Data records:
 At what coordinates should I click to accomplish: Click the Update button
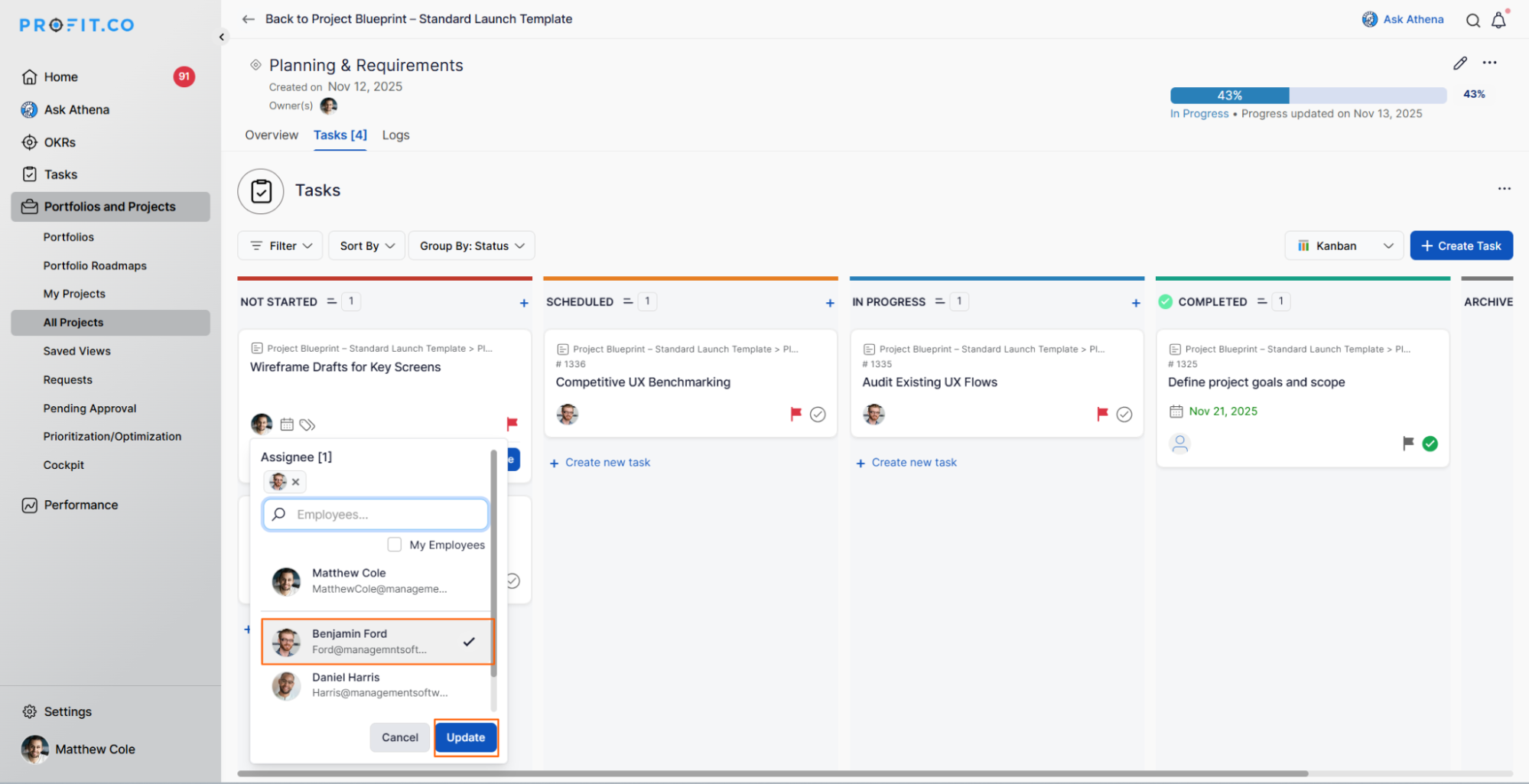point(466,737)
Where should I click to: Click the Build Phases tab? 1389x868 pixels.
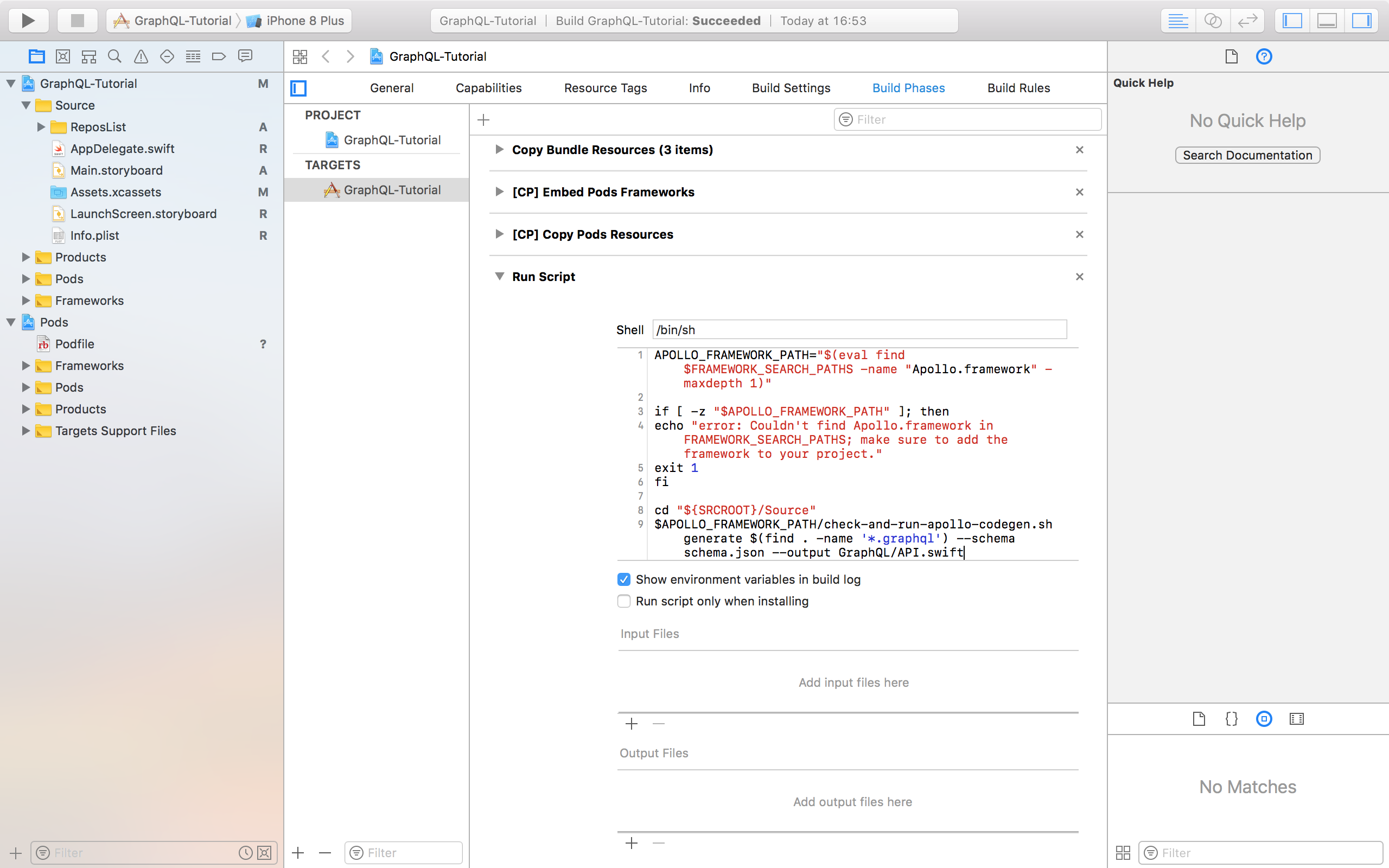tap(908, 88)
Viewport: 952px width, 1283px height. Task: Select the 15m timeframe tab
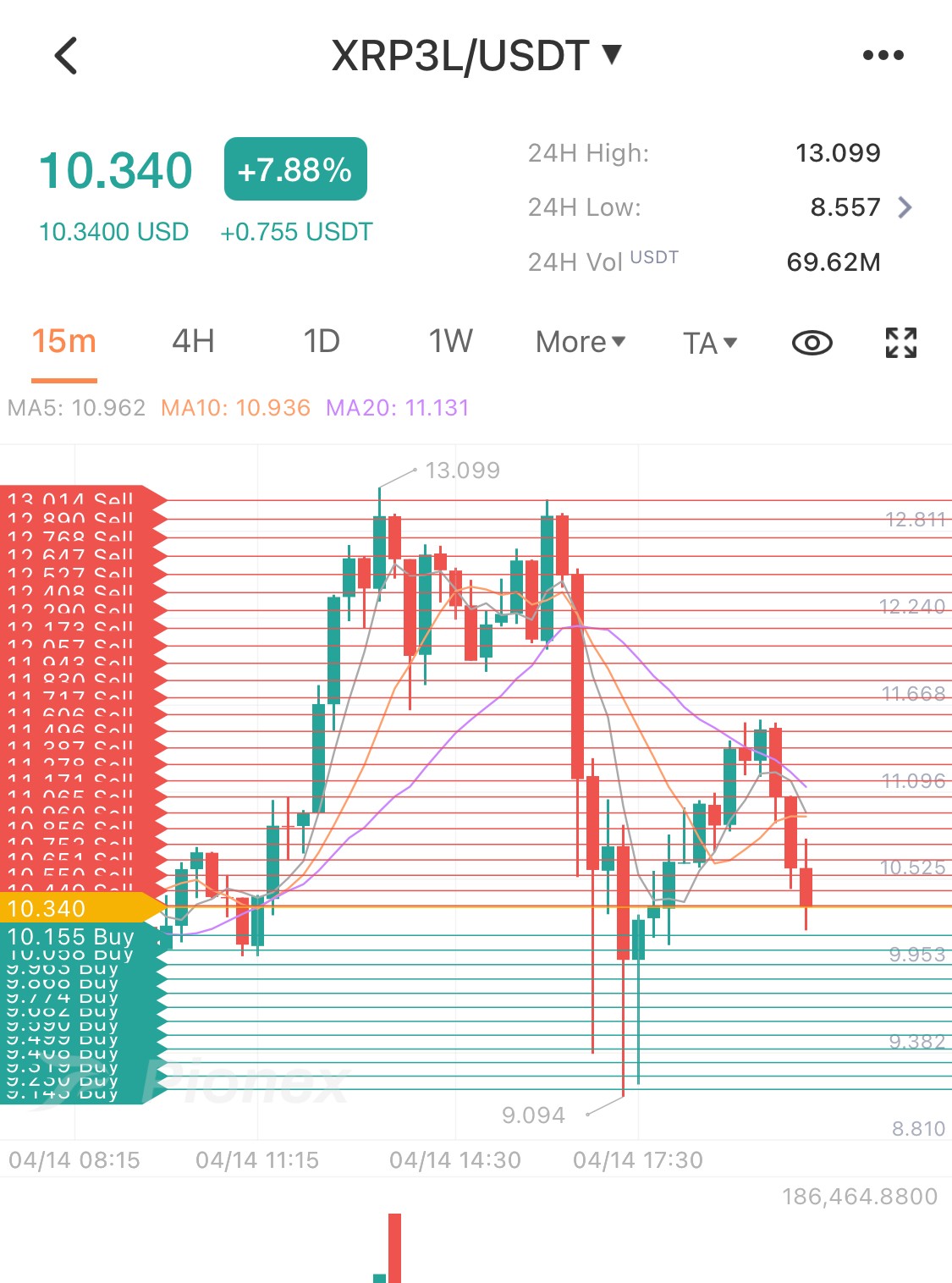(x=64, y=342)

_WORK TO COMPLETE:_ The records above are to be repeated exactly, apart from their pictures.

_ANSWER SPACE:_
 At what coordinates should I click to accomplish: Click the Update button
point(466,737)
Where should I click to: Click the Build Phases tab? 1389x868 pixels.
tap(908, 88)
Viewport: 952px width, 1283px height. Task: Select the 15m timeframe tab
(x=64, y=342)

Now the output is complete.